▶ **Saved data entries**
■ ■ ■ ■ ■ ■ ■

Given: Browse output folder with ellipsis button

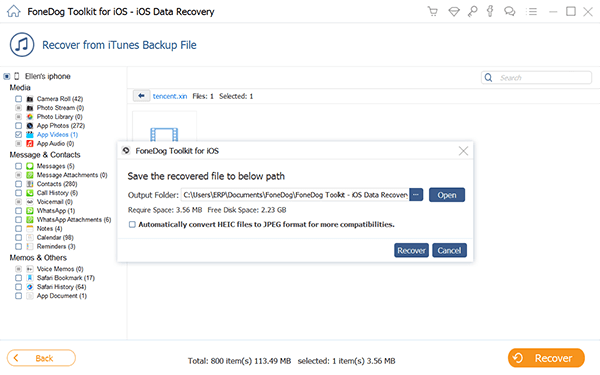Looking at the screenshot, I should [x=416, y=194].
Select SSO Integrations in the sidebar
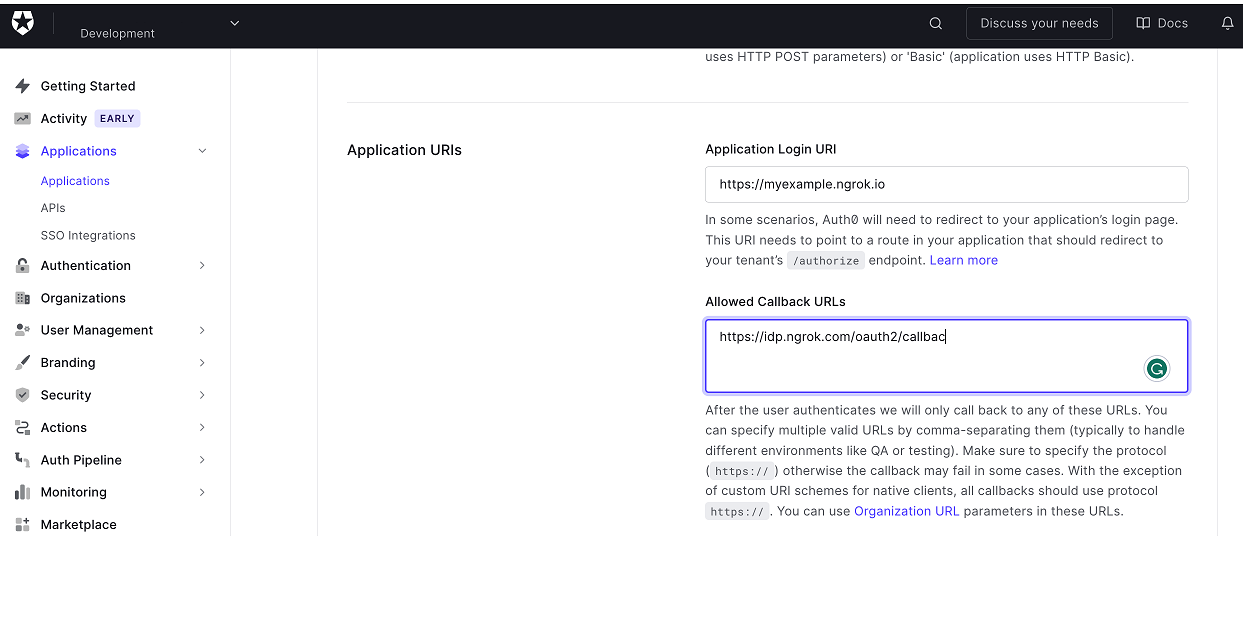This screenshot has width=1243, height=643. pos(88,235)
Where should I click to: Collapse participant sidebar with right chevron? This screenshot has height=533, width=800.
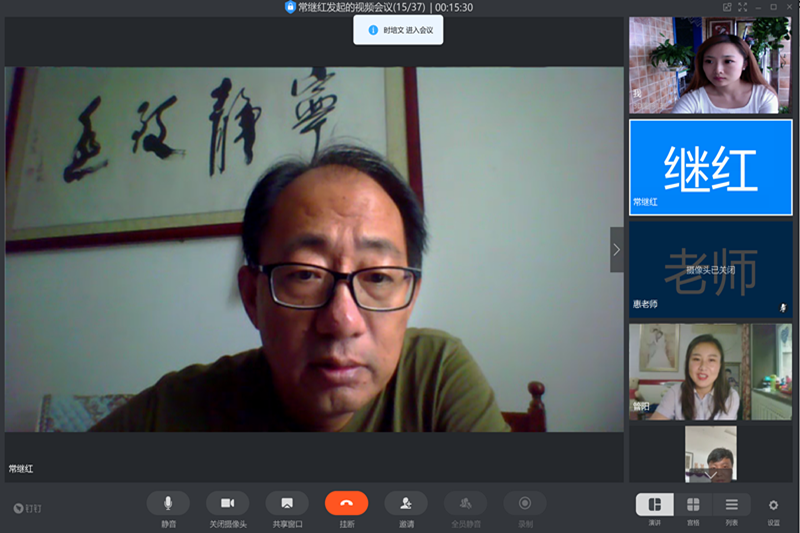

■ ■ ■ ■ ■ ■ ■

▶ **Task directions**
Because the pictures are not wanted, retype only the text of every record, exactly as given.

▶ **Exercise solution**
Given: Browse output folder with ellipsis button

Looking at the screenshot, I should [x=416, y=194].
Select SSO Integrations in the sidebar
This screenshot has width=1243, height=643. pos(88,235)
Where should I click to: Collapse participant sidebar with right chevron? This screenshot has height=533, width=800.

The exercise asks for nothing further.